Click-target data:

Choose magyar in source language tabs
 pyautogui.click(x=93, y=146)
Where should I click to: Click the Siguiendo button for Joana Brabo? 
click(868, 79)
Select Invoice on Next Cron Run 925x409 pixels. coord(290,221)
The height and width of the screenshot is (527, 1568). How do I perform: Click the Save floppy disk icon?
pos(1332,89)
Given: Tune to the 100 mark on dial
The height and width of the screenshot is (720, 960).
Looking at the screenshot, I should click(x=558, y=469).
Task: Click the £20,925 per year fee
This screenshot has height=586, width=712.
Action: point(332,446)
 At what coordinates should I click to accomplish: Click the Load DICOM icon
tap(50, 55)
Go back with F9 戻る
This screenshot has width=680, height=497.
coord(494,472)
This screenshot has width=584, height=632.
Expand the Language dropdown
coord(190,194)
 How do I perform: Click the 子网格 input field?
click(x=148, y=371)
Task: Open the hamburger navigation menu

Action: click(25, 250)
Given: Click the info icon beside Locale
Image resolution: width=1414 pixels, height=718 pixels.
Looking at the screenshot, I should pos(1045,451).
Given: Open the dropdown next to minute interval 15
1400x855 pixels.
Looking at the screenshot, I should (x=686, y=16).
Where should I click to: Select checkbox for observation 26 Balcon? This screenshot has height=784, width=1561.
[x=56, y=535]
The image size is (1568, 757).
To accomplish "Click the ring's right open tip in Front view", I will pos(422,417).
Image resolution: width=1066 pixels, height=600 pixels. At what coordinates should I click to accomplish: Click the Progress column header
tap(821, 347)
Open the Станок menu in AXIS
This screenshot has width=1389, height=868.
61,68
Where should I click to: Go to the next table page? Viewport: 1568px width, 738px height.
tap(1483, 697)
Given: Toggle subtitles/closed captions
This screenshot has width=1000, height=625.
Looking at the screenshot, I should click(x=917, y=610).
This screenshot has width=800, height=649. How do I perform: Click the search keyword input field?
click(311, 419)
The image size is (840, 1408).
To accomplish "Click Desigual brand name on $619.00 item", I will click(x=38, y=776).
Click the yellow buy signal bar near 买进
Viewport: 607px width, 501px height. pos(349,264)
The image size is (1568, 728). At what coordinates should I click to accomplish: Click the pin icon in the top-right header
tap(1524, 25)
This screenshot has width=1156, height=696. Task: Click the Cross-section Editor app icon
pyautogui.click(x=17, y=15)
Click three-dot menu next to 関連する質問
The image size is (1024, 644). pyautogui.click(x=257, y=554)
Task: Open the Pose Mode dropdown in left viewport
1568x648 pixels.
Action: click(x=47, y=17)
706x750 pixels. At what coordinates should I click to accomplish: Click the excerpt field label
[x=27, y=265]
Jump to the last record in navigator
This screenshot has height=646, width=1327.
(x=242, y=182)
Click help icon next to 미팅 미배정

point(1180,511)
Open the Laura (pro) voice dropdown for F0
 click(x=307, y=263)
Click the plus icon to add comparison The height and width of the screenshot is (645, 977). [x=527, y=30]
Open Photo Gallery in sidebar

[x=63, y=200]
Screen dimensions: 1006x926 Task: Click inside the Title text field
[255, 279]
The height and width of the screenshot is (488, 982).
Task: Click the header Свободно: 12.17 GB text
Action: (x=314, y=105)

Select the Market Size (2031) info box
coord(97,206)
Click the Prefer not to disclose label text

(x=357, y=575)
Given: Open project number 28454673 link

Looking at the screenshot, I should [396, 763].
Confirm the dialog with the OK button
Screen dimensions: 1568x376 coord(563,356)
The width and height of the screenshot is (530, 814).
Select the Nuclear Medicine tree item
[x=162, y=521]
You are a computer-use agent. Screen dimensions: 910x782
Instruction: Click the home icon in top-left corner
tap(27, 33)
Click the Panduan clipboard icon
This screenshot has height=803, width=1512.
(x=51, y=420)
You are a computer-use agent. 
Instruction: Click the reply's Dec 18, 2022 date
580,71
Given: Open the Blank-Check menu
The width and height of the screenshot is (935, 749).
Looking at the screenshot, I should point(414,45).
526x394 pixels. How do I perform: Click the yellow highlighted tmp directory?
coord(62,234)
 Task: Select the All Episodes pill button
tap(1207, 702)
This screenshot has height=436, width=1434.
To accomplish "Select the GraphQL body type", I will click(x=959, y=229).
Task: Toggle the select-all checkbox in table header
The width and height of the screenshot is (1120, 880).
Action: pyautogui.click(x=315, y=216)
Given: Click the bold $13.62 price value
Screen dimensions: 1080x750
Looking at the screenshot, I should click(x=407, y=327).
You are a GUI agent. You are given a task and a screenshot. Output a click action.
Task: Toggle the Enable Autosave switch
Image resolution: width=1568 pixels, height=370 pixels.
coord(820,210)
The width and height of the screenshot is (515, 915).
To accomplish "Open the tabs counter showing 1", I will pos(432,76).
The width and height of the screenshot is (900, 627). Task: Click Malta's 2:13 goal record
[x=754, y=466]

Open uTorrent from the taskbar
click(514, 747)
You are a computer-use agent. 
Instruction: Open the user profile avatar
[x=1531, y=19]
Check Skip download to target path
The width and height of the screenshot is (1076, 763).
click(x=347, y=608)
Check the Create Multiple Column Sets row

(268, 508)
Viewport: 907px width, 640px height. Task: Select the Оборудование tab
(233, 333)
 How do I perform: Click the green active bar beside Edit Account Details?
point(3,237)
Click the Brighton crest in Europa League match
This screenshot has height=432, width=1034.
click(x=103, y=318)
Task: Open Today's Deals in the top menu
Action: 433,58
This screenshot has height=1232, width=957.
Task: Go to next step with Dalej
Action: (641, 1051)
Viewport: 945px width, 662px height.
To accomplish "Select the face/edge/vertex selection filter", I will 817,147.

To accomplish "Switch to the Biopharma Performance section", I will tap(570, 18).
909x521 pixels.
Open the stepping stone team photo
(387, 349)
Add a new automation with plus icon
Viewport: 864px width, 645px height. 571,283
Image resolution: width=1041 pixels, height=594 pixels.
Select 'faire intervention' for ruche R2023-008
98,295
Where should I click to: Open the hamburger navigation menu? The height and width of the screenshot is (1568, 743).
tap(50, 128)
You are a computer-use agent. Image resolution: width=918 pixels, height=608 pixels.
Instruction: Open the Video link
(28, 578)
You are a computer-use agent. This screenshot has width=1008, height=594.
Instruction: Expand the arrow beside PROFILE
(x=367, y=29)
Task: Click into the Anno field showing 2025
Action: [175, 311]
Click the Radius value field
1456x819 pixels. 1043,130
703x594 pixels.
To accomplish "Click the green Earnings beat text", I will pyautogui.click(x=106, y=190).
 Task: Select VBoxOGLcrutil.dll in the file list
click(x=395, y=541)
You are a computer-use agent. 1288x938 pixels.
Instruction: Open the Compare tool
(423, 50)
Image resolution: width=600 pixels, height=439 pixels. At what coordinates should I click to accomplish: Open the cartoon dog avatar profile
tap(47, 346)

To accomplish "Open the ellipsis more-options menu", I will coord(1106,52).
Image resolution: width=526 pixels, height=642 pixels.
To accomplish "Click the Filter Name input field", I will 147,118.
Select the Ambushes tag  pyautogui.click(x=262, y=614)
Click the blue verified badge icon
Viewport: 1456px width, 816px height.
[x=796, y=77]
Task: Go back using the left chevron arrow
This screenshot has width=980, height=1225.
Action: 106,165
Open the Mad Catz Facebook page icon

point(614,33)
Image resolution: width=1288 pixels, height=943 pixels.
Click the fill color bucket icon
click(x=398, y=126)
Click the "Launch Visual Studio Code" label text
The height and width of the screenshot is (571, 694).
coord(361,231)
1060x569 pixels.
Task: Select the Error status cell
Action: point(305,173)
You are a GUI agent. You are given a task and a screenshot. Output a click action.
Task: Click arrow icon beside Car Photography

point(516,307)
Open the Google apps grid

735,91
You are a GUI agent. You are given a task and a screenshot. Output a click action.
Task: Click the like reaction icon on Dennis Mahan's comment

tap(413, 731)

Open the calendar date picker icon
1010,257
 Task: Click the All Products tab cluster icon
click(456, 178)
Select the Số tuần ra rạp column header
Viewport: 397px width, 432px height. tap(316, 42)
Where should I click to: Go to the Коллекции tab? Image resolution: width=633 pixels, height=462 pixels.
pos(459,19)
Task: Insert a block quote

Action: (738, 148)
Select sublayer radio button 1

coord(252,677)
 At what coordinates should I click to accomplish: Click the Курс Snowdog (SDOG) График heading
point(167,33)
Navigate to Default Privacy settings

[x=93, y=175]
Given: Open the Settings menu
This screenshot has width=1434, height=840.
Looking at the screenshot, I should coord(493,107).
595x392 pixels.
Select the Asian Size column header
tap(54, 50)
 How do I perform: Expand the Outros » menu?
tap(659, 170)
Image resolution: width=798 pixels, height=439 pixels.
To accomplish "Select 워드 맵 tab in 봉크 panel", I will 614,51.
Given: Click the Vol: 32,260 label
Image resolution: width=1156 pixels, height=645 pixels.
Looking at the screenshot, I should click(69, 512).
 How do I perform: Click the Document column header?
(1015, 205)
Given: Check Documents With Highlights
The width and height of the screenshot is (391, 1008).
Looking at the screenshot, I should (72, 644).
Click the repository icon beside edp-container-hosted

- TASK INSTRUCTIONS -
Rewrite the lines starting with the line that contains "How do I perform: Click the green" and continuing through the line that contains "Viewport: 864px width, 645px height. 571,283", replacing "selection filter" with "picking filter" and leaving everything else unchanged.

- THE ANSWER -
 How do I perform: Click the green active bar beside Edit Account Details?
point(3,237)
Click the Brighton crest in Europa League match
This screenshot has height=432, width=1034.
click(x=103, y=318)
Task: Open Today's Deals in the top menu
Action: 433,58
This screenshot has height=1232, width=957.
Task: Go to next step with Dalej
Action: (641, 1051)
Viewport: 945px width, 662px height.
To accomplish "Select the face/edge/vertex picking filter", I will 817,147.

To accomplish "Switch to the Biopharma Performance section", I will tap(570, 18).
909x521 pixels.
Open the stepping stone team photo
(387, 349)
Add a new automation with plus icon
Viewport: 864px width, 645px height. 571,283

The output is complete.